Moreover, bids in response to tenders organized by EU Member State contracting authorities must be notified where:

  • the tender has a value of at least EUR 250 million (and, in case the tender is divided in multiple lots, the aggregate value of the lots applied for is at least EUR 125 million); and
  • the bidder (and related undertakings including its main subcontractors and suppliers) have received financial contributions of EUR 4 million from a single third country in the three years prior to the notification.

The notion of financial contribution as defined in the FSR is extremely broad.
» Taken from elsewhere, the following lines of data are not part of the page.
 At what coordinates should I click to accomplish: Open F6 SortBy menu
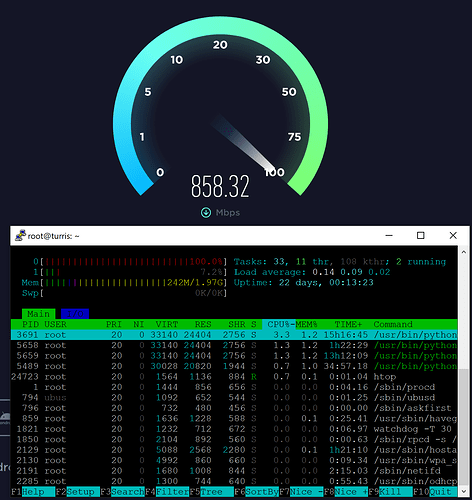click(256, 492)
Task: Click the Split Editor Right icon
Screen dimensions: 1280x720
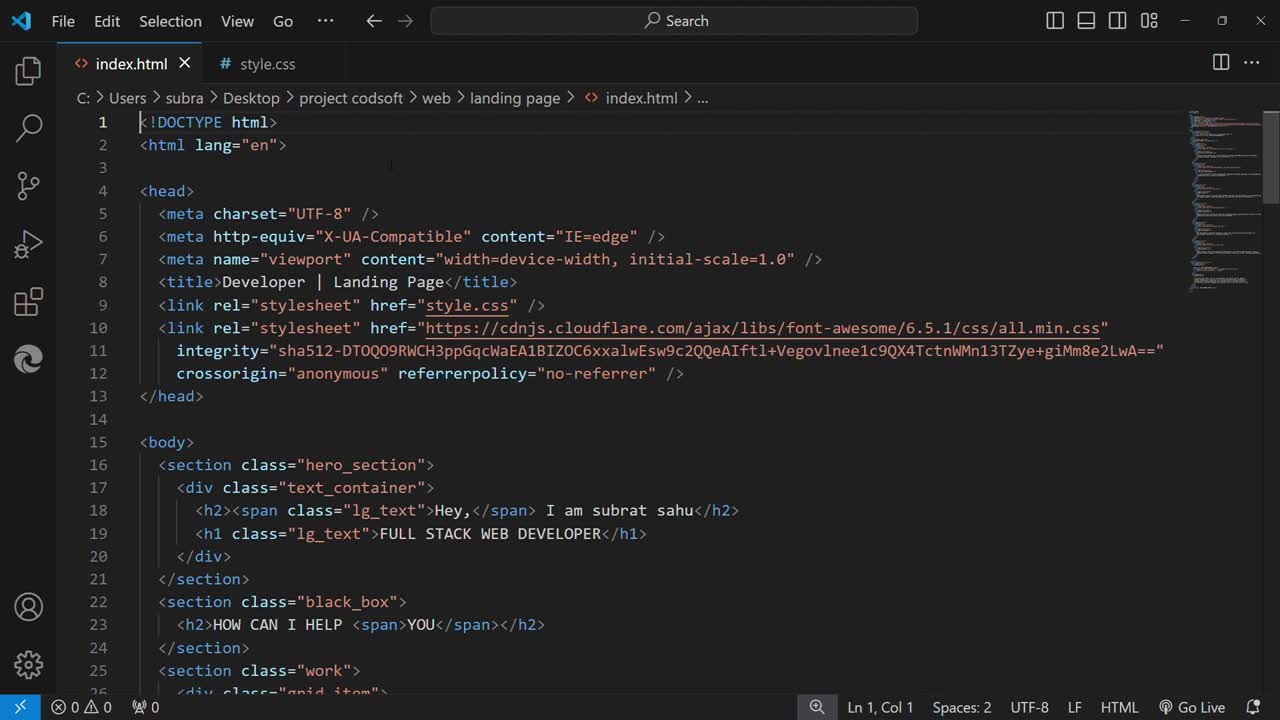Action: click(1220, 63)
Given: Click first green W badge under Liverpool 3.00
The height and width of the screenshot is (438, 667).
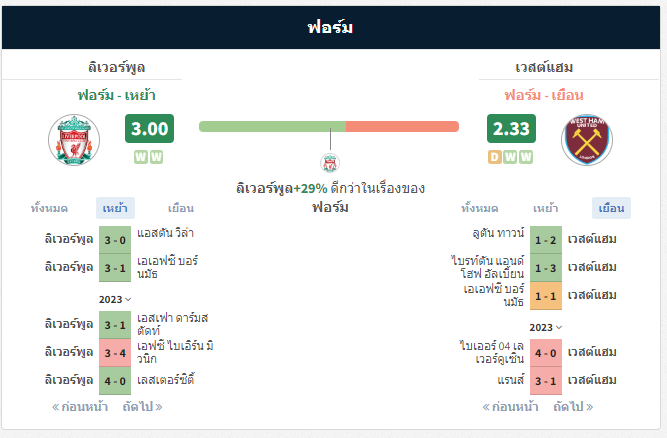Looking at the screenshot, I should (141, 157).
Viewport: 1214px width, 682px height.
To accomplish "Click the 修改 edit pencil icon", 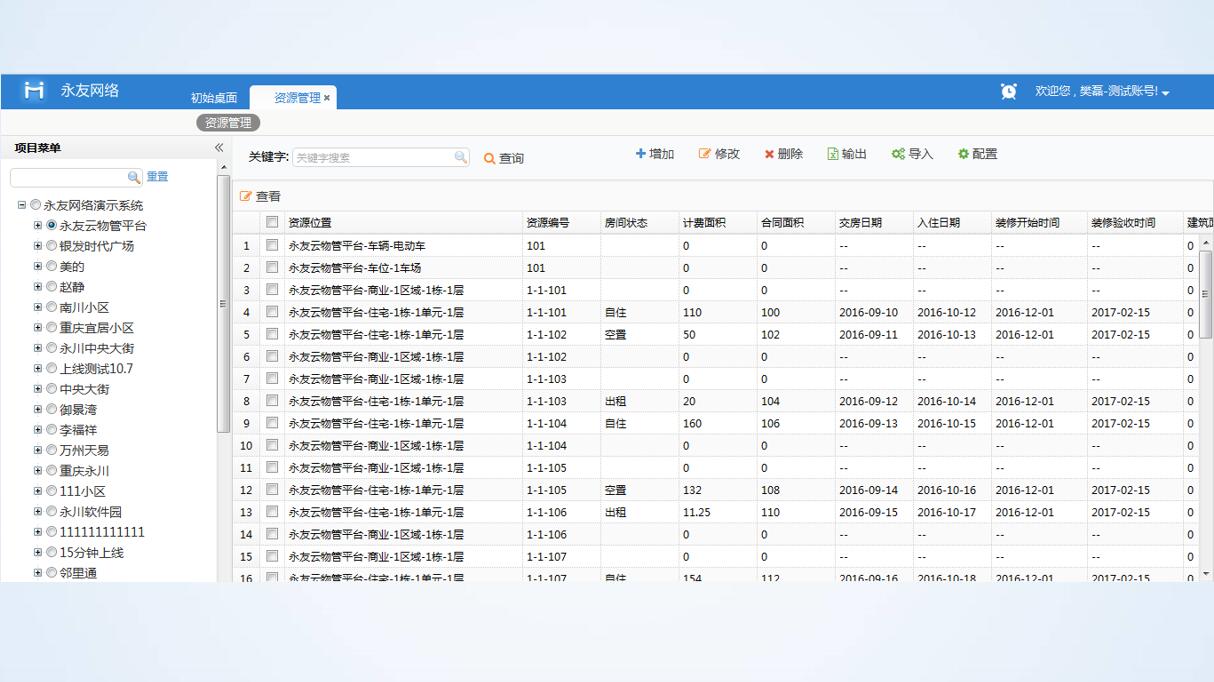I will [704, 154].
In essence, it covers three main categories:

  • The transfer of funds or liabilities: this includes all types of direct transfers of funds (such as grants, fiscal incentives, loans, capital injections/increases, the set-off of operating losses, debt forgiveness), as well as potential direct transfers of funds (e.g., loan guarantees or credit lines).
  • The foregoing of revenue that is otherwise due or the granting of special or exclusive rights: this includes different tax or VAT incentives (investment tax credits, R&D credits, etc.), tax exemptions (e.g., exemption from local property tax, patent boxes), reductions in social security contributions, as well as the granting of exclusive concessions without appropriate remuneration (e.g., mining rights or land use rights).
  • The provision or purchase of goods or services: this includes any sale to or purchase from a public entity (including private entities which are ultimately controlled by a public authority) regardless of whether the sale/purchase was the subject of a tender procedure or concluded at arms' length/market conditions (e.g., public utility bills for gas, water and electricity, payments for postal services, waste collection and other public services).

A 'financial contribution' is broader than a 'foreign subsidy' and does not need to be specific or provide an advantage. The European Commission can require non-notifiable concentrations to be reported if foreign subsidies are suspected within three years prior.

It should be noted that notifications are mandatory and have suspensory effect, which means that a concentration cannot be implemented, or a large public tender cannot be awarded, before obtaining approval from the European Commission. Failure to comply can attract fines of up to 10% of global revenues.

Reporting foreign subsidies involves a phase 1 assessment (25 working days for concentrations, 20 for public procurement) and a phase 2 investigation (up to 90 working days for concentrations, 110 for public procurement). Parties must identify financial contributions from non-EU governments in the three years before a transaction or tender under the FSR.